The Tonga (also called Batonga, Lake Shore Tonga or Nyasa Tonga) are an ethnic group living in northern Malawi on the shores of Lake Malawi in the region around Nkhata Bay and Chintheche. They are to be distinguished from the Tonga people of Zambia and Zimbabwe, whose language belongs to a different branch of the Bantu family.

History

Tradition says the Tonga came from the north, perhaps from the Maravi people or the Tumbuka. Until the coming of the Ngoni in 1855, they had been a matrilineal people and had never possessed a centralized government.

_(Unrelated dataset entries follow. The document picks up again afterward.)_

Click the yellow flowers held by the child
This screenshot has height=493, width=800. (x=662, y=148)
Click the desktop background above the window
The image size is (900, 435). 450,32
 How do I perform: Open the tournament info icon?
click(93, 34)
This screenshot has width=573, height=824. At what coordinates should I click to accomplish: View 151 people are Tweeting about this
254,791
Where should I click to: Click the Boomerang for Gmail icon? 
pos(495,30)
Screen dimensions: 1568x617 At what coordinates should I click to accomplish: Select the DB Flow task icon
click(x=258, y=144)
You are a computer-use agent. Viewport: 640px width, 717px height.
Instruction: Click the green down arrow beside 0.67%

Defeated by the Ngoni, older inhabitants remained on the land while the young were incorporated into the Ngoni fighting regiments. In 1876, the Tonga revolted against the Ngoni and lost. Survivors lived in villages on piles in Lake Nyasa or stockades on the lakeshore. As of 1993, about a quarter of a million people were Tongas.

Lifestyle

The Tonga were primarily a fishing people with cassava as their staple food. Through mission education, they were able to earn higher wages during colonial times and worked primarily as porters, skilled or semi-skilled workers, and armed auxiliaries.

The Tonga people pay lobola (bride price) in the form of money, with kin liable for further payments if a child or wife falls ill. Males could not divorce their wives without a hearing of public repudiation, while she and her family, however, could dismiss him without formality, unless he had a wealthy or otherwise powerful family. The kin of a woman dying away from home could also demand burial permission and heavy payment from the husband.

The Tonga in Chintheche are known by the surname Chirwa; some other names in Tonga are Kaunda, Longwe, Manda, and Mhone.

Religion

The Tonga believed in a supreme God who remained vague and almost forgotten, for the Bantu had primarily a religion of the dead. They worshipped ancestral spirits, believed in consulting diviners, spirit-possession, and sought out those who predicted the future and were supposed to receive messages from ancestors. Spirits of the dead were recognized, honored, and propitiated. The Batonga of Lake Nyasa say that by taking certain medicines, a person can ensure his changing after death into whichever animal he wishes.

Language

There are about 170,000 speakers of the Malawi Tonga language.[1]

(Note that the Tonga language in Zambia is also classified as of the Bantu language family, but belongs to a completely different type.[2][3])

The language is called chiTonga. The 'chi' means 'the language of the', like 'ki' in kiSwahili or 'se' in seTswana.

References

  1. Tonga at Ethnologue (17th ed., 2013)
  2. Bryan, M.A., compiler, The Bantu Languages of Africa. International African Institute / Oxford University Press, 1959.
  3. Brelsford, W.V., The Tribes of Northern Rhodesia. Government Printing Office, Lusaka, 1956.